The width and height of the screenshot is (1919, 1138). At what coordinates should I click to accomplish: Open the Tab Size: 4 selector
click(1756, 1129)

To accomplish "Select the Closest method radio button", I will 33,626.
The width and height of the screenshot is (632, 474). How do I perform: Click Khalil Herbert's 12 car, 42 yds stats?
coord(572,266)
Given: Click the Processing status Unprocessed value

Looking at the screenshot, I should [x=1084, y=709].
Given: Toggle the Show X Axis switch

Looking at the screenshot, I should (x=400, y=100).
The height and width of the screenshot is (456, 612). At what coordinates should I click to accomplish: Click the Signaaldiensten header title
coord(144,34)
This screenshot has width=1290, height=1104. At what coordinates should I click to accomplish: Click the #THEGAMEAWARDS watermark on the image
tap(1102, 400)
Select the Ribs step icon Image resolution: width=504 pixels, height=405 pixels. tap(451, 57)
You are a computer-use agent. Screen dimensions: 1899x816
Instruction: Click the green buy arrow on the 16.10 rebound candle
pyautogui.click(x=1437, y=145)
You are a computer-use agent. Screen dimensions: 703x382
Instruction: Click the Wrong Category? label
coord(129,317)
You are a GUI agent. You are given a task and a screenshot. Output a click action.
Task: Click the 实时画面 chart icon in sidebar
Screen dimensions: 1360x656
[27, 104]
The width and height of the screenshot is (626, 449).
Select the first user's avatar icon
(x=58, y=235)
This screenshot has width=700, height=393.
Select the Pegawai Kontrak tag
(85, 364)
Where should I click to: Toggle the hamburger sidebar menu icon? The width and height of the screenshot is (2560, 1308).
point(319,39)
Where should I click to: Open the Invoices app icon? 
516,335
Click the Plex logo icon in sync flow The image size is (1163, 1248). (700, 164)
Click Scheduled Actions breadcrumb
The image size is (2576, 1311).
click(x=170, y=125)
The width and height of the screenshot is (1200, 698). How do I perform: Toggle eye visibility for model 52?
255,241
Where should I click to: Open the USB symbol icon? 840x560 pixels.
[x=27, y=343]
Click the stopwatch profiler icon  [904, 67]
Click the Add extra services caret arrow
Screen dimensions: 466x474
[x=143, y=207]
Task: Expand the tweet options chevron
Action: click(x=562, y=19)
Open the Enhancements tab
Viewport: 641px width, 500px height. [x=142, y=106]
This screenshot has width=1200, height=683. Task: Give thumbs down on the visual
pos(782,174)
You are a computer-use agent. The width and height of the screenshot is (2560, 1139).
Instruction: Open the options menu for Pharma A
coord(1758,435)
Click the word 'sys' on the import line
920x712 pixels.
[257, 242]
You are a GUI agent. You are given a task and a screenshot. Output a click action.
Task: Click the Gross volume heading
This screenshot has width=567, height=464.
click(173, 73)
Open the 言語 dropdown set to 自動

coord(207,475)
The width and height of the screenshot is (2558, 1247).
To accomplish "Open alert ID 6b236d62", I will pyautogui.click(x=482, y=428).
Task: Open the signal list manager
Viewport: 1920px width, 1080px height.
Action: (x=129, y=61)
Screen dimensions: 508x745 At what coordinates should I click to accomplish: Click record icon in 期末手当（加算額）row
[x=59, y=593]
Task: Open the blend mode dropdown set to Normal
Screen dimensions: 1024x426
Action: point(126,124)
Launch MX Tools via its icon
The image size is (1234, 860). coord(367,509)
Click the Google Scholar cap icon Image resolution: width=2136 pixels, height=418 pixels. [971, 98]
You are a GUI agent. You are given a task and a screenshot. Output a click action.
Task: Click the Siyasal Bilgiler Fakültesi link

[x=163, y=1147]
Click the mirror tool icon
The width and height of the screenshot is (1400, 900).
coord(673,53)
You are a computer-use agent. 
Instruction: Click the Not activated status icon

What you have to do => Copy the material from the line with "Screen dimensions: 508x745" to the line with "Click the Google", both included, with each line unchanged.

Written response =>
Screen dimensions: 508x745 At what coordinates should I click to accomplish: Click record icon in 期末手当（加算額）row
[x=59, y=593]
Task: Open the blend mode dropdown set to Normal
Screen dimensions: 1024x426
Action: point(126,124)
Launch MX Tools via its icon
The image size is (1234, 860). coord(367,509)
Click the Google Scholar cap icon Image resolution: width=2136 pixels, height=418 pixels. [971, 98]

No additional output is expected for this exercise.